Seventeen sterile storage areas lacked a method to monitor pressure, temperature and humidity.
Five sterile storage areas were cluttered.
Five sterile storage areas improperly served multiple purposes including office and patient care space. These areas also lacked security and appropriate environmental controls.”
Under such conditions, Missal said the medical center “lacks assurance that sterile supplies maintained their integrity. … Moreover, the medical center’s failure to maintain an adequate inventory management system is placing a significant amount of assets of the federal government at unnecessary risk. Accountability over supplies and equipment is not adequate.”
Army veteran Russell Stott voiced his frustrations about a lack of hospitality, long wait times and poor quality of care. Stott said he’s been writing complaint letters about the D.C. facility since 2009. “The problems here are systemic,” he said. “You have a culture that has to be changed. ... I walk in this facility every time with a new attitude. But the problem is I walk out frustrated every time.”
Another situation that placed patients at unnecessary risk came on March 29. According to the OIG’s report, “a vendor loaned bone cements to cover two total knee replacements for surgeries scheduled that week. Operating room staff requested that prosthetics purchase the bone cement, but was told the company could not deliver it until the next week.”
“The prosthetics clinic needs an overhaul,” an unidentified Operation Enduring Freedom (OEF) woman veteran said. “Every time that I try to come in for a prosthetics (fitting), they’re either out of something or they don’t have it. It’s not just me, but other veterans have also had to wait weeks and months to receive our prosthetics.”
For other veterans like James Preston who served in the Vietnam War, he credits the D.C. VA hospital for helping him survive three bouts of cancer, including a lung removal.
“It was this center that took care of me,” Preston said. “I left out of here not having to have any (chemotherapy), radiation or anything. … I’m just happy to be alive.”
Fellow veteran Kerby Stracco also had some positive things to say about her VA experience. “The polytrauma team is exceptional,” said the mom of three who suffers from a mental illness. “They call, they check on me if I miss my appointment. The doctors, not the secretary, will keep calling me. … They really help out so I really appreciate that.”
Connell said he is a big proponent of total transparency and having open conversations about how the medical center can be better for veterans. His focus over the coming weeks will be on assessing the facility’s environment of care.
“I will spend this time listening to veterans, employees, Veteran Service Organizations, members of Congress and our community partners. Their insights will be invaluable and will help chart our path moving forward,” said Connell. “As a veteran, I strive to embody the values central to the Department of Veterans Affairs every day, and I will bring that same level of care and commitment to the veterans community in our nation’s capital.”
As the nation’s largest and most influential VSO, The American Legion is devoted to mutual helpfulness.

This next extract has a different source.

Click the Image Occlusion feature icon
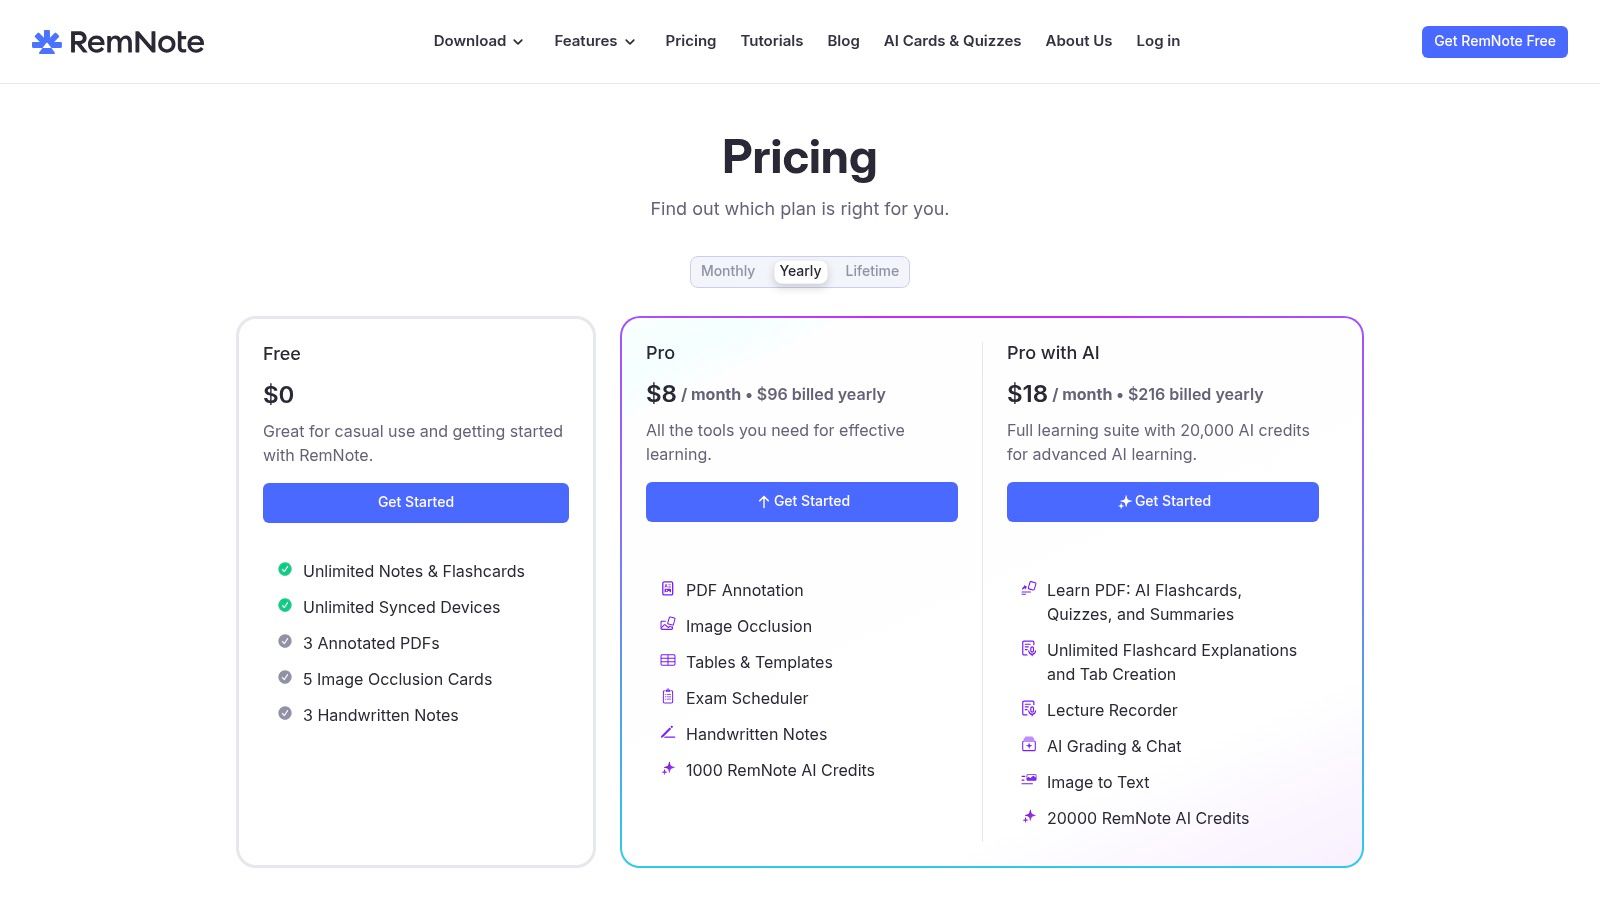(x=668, y=625)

“We’re all here because we care,” said Verna Jones, executive director of the Legion’s national office in D.C. “Mr. Connell, we’re here to help you and The American Legion stands behind you. We’re happy that you’re here and that you have such a passion for veterans and that you put your leadership team together to make sure these heroes get exactly what they deserve. It’s only going to get better from here.”